The subject matter discussed in this section should not be assumed to be prior art merely as a result of its mention in this section. Similarly, a problem mentioned in this section or associated with the subject matter provided as background should not be assumed to have been previously recognized in the prior art. The subject matter in this section merely represents different approaches, which in and of themselves can also correspond to implementations of the claimed technology.
Image captioning is drawing increasing interest in computer vision and machine learning. Basically, it requires machines to automatically describe the content of an image using a natural language sentence. While this task seems obvious for human-beings, it is complicated for machines since it requires the language model to capture various semantic features within an image, such as objects' motions and actions. Another challenge for image captioning, especially for generative models, is that the generated output should be human-like natural sentences.

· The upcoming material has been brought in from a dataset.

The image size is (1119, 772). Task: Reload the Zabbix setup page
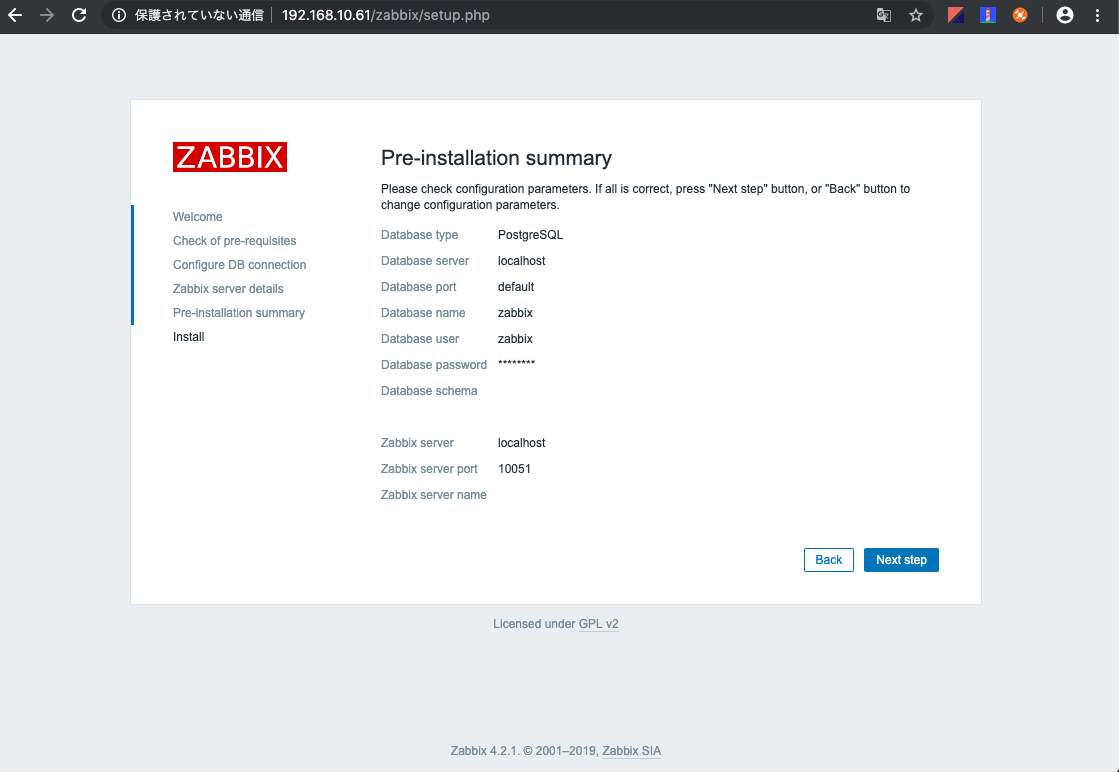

Recent successes of deep neural networks in machine translation have catalyzed the adoption of neural networks in solving image captioning problems. The idea originates from the encoder-decoder architecture in neural machine translation, where a convolutional neural network (CNN) is adopted to encode the input image into feature vectors, and a sequence modeling approach (e.g., long short-term memory (LSTM)) decodes the feature vectors into a sequence of words.
Most recent work in image captioning relies on this structure, and leverages image guidance, attributes, region attention, or text attention as the attention guide. FIG. 2A shows an attention leading decoder that uses previous hidden state information to guide attention and generate an image caption (prior art).

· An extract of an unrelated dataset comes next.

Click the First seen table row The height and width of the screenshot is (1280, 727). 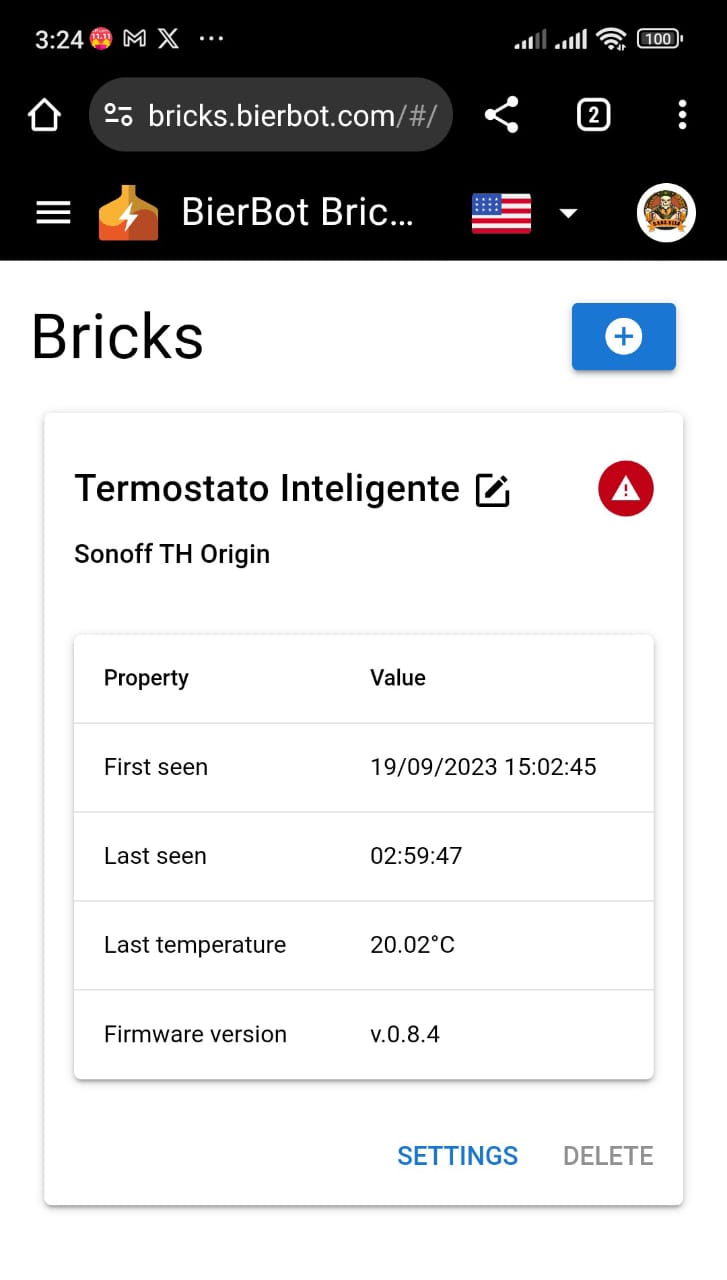click(x=364, y=767)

Therefore, an opportunity arises to improve the performance of attention-based image captioning models.
Automatically generating captions for images has emerged as a prominent interdisciplinary research problem in both academia and industry. It can aid visually impaired users, and make it easy for users to organize and navigate through large amounts of typically unstructured visual data. In order to generate high quality captions, an image captioning model needs to incorporate fine-grained visual clues from the image. Recently, visual attention-based neural encoder-decoder models have been explored, where the attention mechanism typically produces a spatial map highlighting image regions relevant to each generated word.
Most attention models for image captioning and visual question answering attend to the image at every timestep, irrespective of which word is going to be emitted next. However, not all words in the caption have corresponding visual signals. Consider the example in FIG. 16 that shows an image and its generated caption “a white bird perched on top of a red stop sign”. The words “a” and “of” do not have corresponding canonical visual signals. Moreover, linguistic correlations make the visual signal unnecessary when generating words like “on” and “top” following “perched”, and “sign” following “a red stop”. Furthermore, training with non-visual words can lead to worse performance in generating captions because gradients from non-visual words could mislead and diminish the overall effectiveness of the visual signal in guiding the caption generation process.

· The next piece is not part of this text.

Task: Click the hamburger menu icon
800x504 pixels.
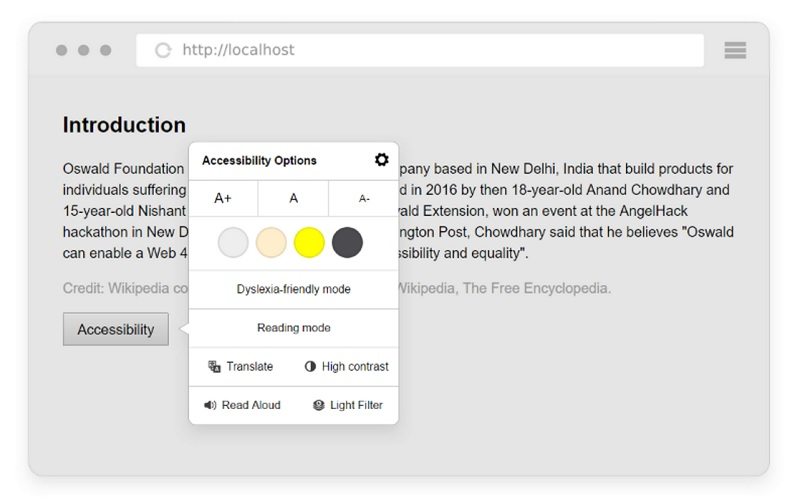Action: (x=735, y=50)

Therefore, an opportunity arises to determine the importance that should be given to the target image during caption generation by an attention-based visual neural encoder-decoder model.
Deep neural networks (DNNs) have been successfully applied to many areas, including speech and vision. On natural language processing tasks, recurrent neural networks (RNNs) are widely used because of their ability to memorize long-term dependency. A problem of training deep networks, including RNNs, is gradient diminishing and explosion. This problem is apparent when training an RNN. A long short-term memory (LSTM) neural network is an extension of an RNN that solves this problem. In LSTM, a memory cell has linear dependence of its current activity and its past activity. A forget gate is used to modulate the information flow between the past and the current activities. LSTMs also have input and output gates to modulate its input and output.
The generation of an output word in an LSTM depends on the input at the current timestep and the previous hidden state. However, LSTMs have been configured to condition their output on auxiliary inputs, in addition to the current input and the previous hidden state. For example, in image captioning models, LSTMs incorporate external visual information provided by image features to influence linguistic choices at different stages. As image caption generators, LSTMs take as input not only the most recently emitted caption word and the previous hidden state, but also regional features of the image being captioned (usually derived from the activation values of a hidden layer in a convolutional neural network (CNN)). The LSTMs are then trained to vectorize the image-caption mixture in such a way that this vector can be used to predict the next caption word.
Other image captioning models use external semantic information extracted from the image as an auxiliary input to each LSTM gate. Yet other text summarization and question answering models exist in which a textual encoding of a document or a question produced by a first LSTM is provided as an auxiliary input to a second LSTM.
The auxiliary input carries auxiliary information, which can be visual or textual. It can be generated externally by another LSTM, or derived externally from a hidden state of another LSTM. It can also be provided by an external source such as a CNN, a multilayer perceptron, an attention network, or another LSTM. The auxiliary information can be fed to the LSTM just once at the initial timestep or fed successively at each timestep.
However, feeding uncontrolled auxiliary information to the LSTM can yield inferior results because the LSTM can exploit noise from the auxiliary information and overfit more easily. To address this problem, we introduce an additional control gate into the LSTM that gates and guides the use of auxiliary information for next output generation.
Therefore, an opportunity arises to extend the LSTM architecture to include an auxiliary sentinel gate that determines the importance that should be given to auxiliary information stored in the LSTM for next output generation.